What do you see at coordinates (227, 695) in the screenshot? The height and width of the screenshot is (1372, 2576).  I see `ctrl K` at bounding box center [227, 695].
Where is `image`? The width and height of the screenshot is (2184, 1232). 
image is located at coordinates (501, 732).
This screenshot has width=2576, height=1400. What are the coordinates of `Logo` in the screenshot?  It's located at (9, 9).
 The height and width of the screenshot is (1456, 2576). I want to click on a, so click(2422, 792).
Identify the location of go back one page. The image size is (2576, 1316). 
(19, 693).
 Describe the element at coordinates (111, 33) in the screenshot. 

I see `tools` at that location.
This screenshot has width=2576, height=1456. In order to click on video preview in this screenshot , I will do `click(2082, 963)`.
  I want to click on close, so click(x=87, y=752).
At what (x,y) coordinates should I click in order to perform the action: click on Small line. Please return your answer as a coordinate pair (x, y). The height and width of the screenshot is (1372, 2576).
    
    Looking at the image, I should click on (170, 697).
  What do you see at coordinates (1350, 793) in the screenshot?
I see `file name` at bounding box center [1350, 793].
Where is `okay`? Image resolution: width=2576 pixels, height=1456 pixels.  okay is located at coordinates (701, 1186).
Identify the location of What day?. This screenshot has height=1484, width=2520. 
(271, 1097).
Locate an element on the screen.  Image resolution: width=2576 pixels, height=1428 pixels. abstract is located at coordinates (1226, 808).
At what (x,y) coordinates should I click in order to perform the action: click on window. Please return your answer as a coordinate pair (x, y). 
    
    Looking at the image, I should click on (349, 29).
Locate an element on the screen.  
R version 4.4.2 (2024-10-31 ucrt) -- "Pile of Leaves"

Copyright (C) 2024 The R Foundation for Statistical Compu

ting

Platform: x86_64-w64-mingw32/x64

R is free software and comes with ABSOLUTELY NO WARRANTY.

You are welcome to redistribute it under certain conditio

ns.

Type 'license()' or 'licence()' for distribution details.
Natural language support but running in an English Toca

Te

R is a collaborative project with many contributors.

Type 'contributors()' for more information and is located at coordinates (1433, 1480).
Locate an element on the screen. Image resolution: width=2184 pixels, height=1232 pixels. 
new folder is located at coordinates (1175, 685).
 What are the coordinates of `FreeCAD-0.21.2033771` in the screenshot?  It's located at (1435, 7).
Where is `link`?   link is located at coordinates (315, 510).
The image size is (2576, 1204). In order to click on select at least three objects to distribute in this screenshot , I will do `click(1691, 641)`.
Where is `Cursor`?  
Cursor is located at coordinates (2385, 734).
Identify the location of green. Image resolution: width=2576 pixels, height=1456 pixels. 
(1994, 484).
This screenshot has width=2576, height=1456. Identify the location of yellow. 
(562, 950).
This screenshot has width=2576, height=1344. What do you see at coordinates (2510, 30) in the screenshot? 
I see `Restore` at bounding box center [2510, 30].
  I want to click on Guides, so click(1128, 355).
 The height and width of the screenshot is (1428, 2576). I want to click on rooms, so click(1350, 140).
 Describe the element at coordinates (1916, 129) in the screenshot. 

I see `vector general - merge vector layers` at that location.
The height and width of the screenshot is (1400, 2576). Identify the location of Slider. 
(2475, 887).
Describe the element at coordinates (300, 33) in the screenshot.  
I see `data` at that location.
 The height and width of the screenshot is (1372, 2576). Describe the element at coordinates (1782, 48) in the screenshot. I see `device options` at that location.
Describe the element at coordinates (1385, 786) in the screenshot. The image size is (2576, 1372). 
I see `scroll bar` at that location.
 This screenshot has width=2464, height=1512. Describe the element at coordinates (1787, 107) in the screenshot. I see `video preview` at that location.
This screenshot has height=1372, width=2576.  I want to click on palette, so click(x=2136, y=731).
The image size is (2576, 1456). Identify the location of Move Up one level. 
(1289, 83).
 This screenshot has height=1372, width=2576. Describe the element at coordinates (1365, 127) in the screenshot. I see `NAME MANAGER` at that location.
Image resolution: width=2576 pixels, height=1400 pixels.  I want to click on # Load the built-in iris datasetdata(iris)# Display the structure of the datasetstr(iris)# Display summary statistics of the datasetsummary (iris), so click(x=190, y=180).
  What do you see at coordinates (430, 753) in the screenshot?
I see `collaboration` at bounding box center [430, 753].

INSTRUCTIONS TO FOLLOW:
Count how many lines in the rows above contain the string "Where", with case counting, and give only that number.

THE COMPLETED TASK:
4